Stored items
__________________________________________________

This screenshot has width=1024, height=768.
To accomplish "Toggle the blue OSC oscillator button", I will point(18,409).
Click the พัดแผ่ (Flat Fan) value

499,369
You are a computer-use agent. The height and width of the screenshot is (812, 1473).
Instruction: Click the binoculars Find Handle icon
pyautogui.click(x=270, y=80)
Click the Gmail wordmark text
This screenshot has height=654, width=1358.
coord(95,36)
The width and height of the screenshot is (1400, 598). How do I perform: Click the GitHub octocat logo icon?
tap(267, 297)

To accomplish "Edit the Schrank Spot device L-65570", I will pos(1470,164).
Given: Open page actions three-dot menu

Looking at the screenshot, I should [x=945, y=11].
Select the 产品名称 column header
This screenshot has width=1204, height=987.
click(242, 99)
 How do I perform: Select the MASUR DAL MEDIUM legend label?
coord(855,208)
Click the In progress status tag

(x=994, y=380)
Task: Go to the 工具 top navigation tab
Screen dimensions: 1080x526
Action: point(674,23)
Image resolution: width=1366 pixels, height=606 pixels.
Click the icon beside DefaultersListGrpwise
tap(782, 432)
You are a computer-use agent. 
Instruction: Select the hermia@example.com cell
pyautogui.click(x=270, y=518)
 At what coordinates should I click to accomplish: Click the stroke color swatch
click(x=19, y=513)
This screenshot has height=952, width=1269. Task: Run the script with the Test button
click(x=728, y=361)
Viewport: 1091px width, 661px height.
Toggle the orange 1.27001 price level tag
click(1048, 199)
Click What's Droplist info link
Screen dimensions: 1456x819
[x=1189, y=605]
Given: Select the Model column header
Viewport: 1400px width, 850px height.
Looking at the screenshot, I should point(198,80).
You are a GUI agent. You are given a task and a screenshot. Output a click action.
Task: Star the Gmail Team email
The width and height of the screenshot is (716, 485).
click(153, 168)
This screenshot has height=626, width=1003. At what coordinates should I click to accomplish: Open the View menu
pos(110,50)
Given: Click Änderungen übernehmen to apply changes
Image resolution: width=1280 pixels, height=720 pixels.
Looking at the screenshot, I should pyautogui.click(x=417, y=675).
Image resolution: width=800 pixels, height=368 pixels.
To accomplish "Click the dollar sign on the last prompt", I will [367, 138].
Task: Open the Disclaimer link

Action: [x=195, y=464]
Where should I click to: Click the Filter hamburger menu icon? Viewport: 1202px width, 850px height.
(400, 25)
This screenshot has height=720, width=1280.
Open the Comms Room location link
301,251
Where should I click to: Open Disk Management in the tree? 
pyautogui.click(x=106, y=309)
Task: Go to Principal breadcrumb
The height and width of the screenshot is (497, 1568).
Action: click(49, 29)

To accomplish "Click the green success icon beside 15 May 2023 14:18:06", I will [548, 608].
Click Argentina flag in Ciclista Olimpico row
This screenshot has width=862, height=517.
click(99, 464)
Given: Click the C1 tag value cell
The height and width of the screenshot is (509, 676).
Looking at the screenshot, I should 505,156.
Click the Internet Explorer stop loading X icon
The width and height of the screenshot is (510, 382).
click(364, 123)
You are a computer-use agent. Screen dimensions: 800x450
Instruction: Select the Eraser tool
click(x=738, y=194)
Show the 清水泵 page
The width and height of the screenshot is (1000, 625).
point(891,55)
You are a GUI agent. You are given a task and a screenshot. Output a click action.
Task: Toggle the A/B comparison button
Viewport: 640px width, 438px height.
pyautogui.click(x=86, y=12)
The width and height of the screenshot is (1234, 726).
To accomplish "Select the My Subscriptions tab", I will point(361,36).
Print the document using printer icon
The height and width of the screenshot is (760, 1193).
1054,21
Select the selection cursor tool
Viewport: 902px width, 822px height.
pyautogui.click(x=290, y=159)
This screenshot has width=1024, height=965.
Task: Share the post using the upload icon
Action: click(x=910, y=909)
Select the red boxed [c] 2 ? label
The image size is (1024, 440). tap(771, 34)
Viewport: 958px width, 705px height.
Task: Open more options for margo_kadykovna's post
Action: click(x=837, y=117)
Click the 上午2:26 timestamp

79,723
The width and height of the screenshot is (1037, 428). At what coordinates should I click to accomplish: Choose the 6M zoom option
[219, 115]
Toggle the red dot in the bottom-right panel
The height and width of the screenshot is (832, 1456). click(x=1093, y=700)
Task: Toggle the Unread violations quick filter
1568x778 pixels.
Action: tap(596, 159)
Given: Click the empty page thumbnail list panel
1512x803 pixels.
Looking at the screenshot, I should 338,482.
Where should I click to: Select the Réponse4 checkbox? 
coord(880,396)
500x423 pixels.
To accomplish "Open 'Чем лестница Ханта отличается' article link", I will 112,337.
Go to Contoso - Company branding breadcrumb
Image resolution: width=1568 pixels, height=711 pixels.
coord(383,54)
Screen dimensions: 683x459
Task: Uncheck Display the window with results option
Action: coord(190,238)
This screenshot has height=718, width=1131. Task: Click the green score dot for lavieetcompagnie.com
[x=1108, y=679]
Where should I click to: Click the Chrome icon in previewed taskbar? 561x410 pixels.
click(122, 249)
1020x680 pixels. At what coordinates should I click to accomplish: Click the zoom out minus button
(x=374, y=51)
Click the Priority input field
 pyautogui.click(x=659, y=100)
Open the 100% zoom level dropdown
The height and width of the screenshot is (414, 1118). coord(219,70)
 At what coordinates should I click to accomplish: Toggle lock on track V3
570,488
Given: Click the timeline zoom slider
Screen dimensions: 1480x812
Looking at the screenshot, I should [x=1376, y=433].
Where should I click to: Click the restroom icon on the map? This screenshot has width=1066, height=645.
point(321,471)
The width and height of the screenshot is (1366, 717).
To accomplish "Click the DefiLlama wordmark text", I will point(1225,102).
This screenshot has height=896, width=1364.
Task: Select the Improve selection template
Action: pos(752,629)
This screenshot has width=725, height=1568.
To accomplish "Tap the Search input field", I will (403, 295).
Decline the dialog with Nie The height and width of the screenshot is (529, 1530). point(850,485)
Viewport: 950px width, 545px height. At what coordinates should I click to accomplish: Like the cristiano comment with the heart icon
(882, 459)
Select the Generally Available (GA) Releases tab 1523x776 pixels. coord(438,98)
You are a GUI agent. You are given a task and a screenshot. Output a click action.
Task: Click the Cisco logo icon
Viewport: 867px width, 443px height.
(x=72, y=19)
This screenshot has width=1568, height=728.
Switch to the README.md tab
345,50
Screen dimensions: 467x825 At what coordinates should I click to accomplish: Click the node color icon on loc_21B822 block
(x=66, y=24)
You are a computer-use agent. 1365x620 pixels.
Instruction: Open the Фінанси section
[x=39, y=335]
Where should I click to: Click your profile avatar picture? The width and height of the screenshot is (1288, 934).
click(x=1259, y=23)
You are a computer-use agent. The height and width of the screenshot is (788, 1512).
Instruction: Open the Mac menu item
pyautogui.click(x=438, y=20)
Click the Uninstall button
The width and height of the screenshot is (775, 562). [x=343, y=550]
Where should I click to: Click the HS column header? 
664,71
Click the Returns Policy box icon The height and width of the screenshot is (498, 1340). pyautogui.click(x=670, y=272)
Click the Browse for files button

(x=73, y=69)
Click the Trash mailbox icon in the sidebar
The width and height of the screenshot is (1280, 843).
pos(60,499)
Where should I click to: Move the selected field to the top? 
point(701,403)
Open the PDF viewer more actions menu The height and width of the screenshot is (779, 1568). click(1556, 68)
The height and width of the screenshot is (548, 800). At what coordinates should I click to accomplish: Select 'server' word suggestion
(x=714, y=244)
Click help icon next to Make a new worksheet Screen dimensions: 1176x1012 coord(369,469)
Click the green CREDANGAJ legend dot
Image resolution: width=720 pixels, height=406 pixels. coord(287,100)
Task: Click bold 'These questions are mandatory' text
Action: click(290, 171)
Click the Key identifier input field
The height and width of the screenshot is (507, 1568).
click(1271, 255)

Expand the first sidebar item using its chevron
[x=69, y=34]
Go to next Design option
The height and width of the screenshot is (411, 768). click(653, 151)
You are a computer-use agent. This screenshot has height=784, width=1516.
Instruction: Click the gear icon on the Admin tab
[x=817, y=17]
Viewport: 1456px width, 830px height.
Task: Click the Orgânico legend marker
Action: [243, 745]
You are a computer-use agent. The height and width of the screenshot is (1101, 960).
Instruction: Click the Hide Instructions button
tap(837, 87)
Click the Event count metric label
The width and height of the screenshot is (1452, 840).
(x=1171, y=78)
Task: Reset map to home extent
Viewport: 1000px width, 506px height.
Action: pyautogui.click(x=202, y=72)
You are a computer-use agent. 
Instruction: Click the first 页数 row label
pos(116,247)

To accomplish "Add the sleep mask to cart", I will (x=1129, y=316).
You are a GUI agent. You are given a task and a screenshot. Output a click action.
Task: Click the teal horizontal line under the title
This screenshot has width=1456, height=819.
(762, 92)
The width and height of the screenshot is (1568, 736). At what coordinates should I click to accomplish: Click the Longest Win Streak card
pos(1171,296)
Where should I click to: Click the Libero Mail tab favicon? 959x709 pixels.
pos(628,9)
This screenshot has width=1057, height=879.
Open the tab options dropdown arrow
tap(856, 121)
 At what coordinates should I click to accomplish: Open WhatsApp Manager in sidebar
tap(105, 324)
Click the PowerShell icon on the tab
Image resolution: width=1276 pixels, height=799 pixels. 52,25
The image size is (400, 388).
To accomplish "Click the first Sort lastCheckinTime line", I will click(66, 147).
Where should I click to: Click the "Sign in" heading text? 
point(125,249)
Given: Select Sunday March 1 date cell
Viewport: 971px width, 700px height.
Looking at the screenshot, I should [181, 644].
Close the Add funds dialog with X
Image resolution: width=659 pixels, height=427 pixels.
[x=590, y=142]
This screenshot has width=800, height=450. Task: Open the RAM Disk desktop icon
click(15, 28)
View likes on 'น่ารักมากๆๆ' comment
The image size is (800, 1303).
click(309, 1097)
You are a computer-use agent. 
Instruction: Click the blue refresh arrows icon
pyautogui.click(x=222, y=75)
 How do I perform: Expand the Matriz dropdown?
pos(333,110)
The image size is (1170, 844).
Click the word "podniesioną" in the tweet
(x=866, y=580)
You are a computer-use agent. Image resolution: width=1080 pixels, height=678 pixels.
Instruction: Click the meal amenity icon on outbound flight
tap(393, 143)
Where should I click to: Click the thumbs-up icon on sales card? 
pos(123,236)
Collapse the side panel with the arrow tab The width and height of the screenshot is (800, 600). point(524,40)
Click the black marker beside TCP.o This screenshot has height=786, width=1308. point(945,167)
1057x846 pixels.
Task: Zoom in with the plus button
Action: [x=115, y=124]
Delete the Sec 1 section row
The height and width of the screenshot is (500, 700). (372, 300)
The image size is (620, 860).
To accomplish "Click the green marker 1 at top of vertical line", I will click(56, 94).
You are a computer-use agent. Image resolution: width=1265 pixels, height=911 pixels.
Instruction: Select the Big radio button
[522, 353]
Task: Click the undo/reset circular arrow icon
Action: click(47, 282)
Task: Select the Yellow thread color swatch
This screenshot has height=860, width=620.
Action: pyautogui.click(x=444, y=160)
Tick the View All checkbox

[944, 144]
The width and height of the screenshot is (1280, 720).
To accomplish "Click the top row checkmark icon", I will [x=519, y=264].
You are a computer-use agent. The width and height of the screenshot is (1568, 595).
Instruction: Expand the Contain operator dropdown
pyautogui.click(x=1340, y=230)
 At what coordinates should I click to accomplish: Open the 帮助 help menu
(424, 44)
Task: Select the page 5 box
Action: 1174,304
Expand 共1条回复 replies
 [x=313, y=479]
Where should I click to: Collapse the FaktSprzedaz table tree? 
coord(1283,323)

__________________________________________________

Prompt
Among the lines above, return those that contain the string "computer".

Task response
You are a computer-use agent. The height and width of the screenshot is (812, 1473).
You are a computer-use agent. 
You are a computer-use agent. Screen dimensions: 800x450
You are a computer-use agent. 1365x620 pixels.
You are a computer-use agent. The height and width of the screenshot is (788, 1512).
You are a computer-use agent. This screenshot has height=784, width=1516.
You are a computer-use agent. The height and width of the screenshot is (1101, 960).
You are a computer-use agent. 
You are a computer-use agent. 
You are a computer-use agent. Image resolution: width=1080 pixels, height=678 pixels.
You are a computer-use agent. Image resolution: width=1265 pixels, height=911 pixels.
You are a computer-use agent. The width and height of the screenshot is (1568, 595).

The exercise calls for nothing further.